Surrounded by stone-faced allies, President Donald Trump rebuked fellow NATO members Thursday for failing to meet the military alliance's financial benchmarks, asserting that leaves it weaker and shortchanges "the people and taxpayers of the United States."

Trump, who has often complained back home about other nations' NATO support, lectured the other leaders in person this time, declaring, "Many of these nations owe massive amounts of money from past years."

The president's assertion immediately put NATO under new strain and did nothing to quiet questions about his complicated relationship with an alliance he has previously panned as "obsolete." Notably, he also did not offer an explicit public endorsement of NATO's "all for one, one for all" collective defence principle, though White House officials said his mere presence at the meeting signalled his commitment.

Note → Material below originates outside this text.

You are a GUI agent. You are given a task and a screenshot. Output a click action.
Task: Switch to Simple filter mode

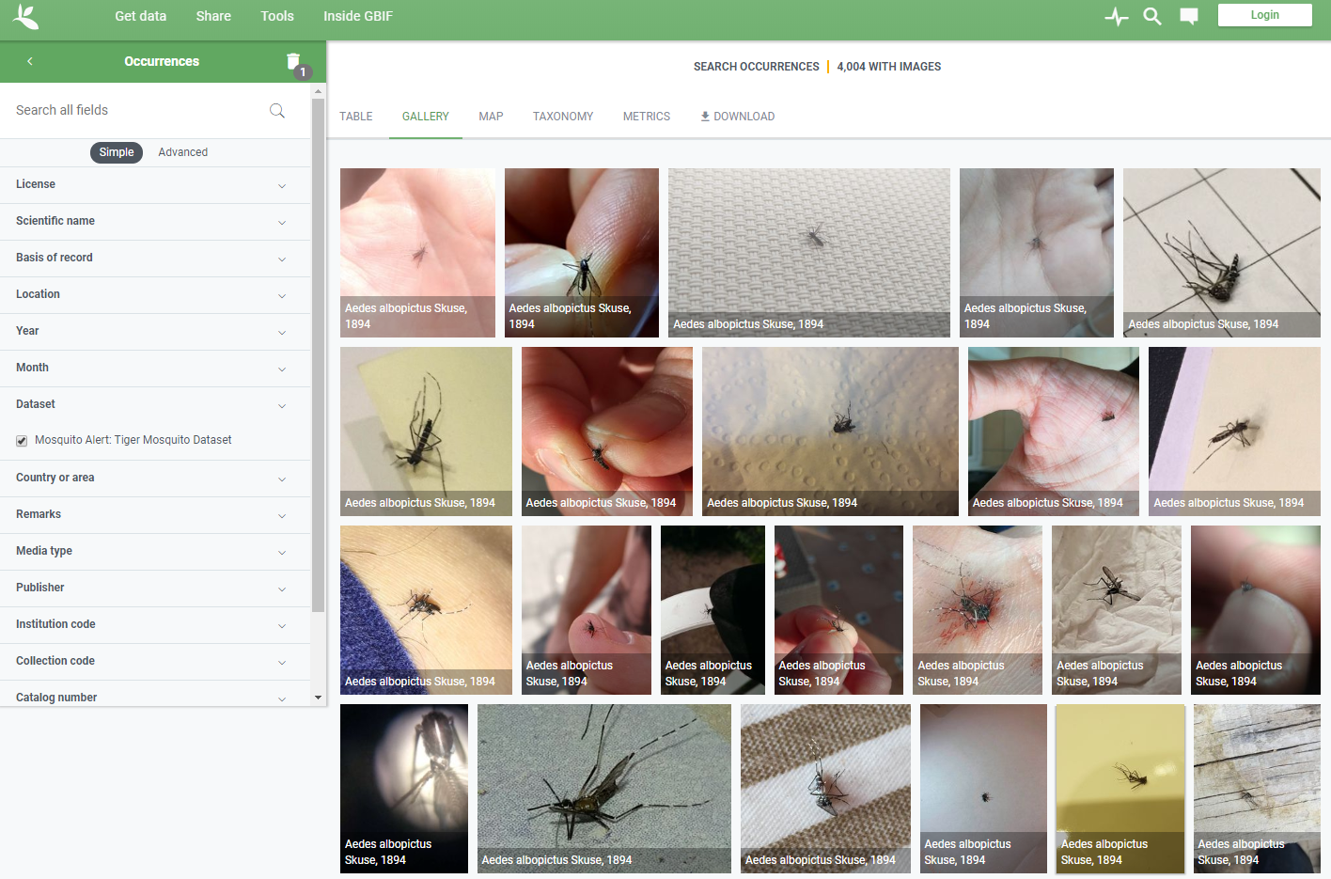(x=117, y=152)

Fellow NATO leaders occasionally exchanged awkward looks with each other during the president's lecture, which occurred at an event commemorating the fall of the Berlin Wall and the Sept. 11, 2001, terrorist attacks. When Trump tried to lighten the mood with a joke about NATO's gleaming new home base — "I never asked once what the new NATO Headquarters cost" — there was no laughter from his counterparts.

Last year, only five of the 28 countries met NATO's two per cent spending goal: the U.S., Greece, Britain, Estonia and Poland.